Last year Penny and I were here, watching the other guests, trying to work out their relationships, or speculate on their lives, which is the chief pleasure to be got from staying in hotels. There was an Englishman, frail and birdlike, wearing elderly but expensive clothes and a brown trilby hat. He was in the company of a thickset, crop-haired, moustached and tattooed man with a North Country accent, perhaps half his age, who might have been a bouncer or a PE instructor. We thought he was the old man's bodyguard. At dinner, we noticed, they did themselves extraordinarily well, ordering lobsters specially brought from Agadir and pink, French champagne. After a while they invited us to join them for dimer and we found out more. The older man was called Tony. Mike, who had the tattoos, was his cook, housekeeper, gardener, driver, companion and friend.

‘Tony's only got about a month to live,' Mike said, as all four of us sat at dinner. ‘It was just a little while ago I sent him in roast pheasant with all the trimmings: bread sauce, gravy, sprouts and game chips. Though I say it myself, it was done perfect. Not at all dry, nice and moist, really appetizing. And Tony took one mouthful and he couldn't eat it. So I told him then, straight out, “Cancer of the oesophagus. That's you.” He's not got long to go now. Of course, I suppose he could be kept alive a bit longer with all sorts of drugs and that. But we'd both much rather he went as he is now. I want to always think of him as he is. At his best.' And to this, Tony, who had heard the entire speech, nodded a gentle and smiling approval.

Tony told us more about himself. He'd been very rich: ‘born with a silver spoon in my mouth'. Disgusted by the poverty in his part of England he stood, on a couple of occasions and unsuccessfully, as a Labour candidate. He'd been in the Army and took part in the retreat from France. He sat with his sergeant on the beach at Dunkirk while the Germans shelled them and the British did their best to leave in every available craft to cross the Channel. Tony and his sergeant ate the ham, drank the four-star brandy and smoked the Havana cigars which his mother had sent him for his twenty-first birthday. When they'd finished their picnic, the sergeant suggested that they'd better try and get back to England. They swam out and found that the small boats had been ordered not to take more than thirteen passengers. When an officer tried to pull rank and climb on board a motor boat which already had its full complement, an NCO shot him. Tony decided that they wouldn't chance their luck.
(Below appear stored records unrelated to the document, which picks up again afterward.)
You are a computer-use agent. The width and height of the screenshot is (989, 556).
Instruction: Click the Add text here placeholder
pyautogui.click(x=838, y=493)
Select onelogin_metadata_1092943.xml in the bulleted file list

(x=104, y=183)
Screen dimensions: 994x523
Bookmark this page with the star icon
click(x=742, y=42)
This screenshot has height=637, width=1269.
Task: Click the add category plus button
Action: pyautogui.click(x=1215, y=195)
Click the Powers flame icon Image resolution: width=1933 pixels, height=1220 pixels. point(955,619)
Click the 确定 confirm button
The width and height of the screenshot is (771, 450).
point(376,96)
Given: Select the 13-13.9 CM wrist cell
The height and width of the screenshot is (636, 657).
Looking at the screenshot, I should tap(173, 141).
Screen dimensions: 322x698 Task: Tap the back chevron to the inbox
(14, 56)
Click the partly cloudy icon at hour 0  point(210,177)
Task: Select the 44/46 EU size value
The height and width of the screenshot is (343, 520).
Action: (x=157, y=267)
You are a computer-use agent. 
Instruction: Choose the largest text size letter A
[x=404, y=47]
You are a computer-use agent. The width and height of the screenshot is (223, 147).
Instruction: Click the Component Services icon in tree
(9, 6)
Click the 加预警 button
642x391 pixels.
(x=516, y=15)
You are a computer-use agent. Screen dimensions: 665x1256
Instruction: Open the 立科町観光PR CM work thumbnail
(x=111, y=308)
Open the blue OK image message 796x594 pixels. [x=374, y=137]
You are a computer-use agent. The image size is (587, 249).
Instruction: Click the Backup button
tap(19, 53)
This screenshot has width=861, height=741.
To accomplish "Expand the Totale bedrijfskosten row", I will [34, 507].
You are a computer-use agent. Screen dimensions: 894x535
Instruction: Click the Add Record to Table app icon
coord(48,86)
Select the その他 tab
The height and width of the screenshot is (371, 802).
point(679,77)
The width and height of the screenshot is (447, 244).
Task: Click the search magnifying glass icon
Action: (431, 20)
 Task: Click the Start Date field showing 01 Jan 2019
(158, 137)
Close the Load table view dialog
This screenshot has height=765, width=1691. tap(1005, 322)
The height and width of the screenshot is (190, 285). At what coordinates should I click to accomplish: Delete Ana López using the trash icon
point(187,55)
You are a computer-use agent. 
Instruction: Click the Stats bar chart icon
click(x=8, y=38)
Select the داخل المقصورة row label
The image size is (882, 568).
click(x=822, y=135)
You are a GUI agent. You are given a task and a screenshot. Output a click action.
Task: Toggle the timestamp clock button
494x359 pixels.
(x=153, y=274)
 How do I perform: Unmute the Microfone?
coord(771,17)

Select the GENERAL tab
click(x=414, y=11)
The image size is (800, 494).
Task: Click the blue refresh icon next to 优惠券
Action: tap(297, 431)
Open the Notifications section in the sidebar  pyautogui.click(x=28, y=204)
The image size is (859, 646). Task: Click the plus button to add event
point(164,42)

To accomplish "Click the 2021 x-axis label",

He and his sergeant swam on until they came to a leaky Polish ship on which they eventually escaped. Later in the war, the sergeant died of wounds, leaving his young wife pregnant with Mike. Tony had helped support her and the child, kept in touch with Mike when he was employed as a sports organizer, and they were now inseparable companions. Tony knew that he hadn't long to go which is why they ordered lobster and pink champagne.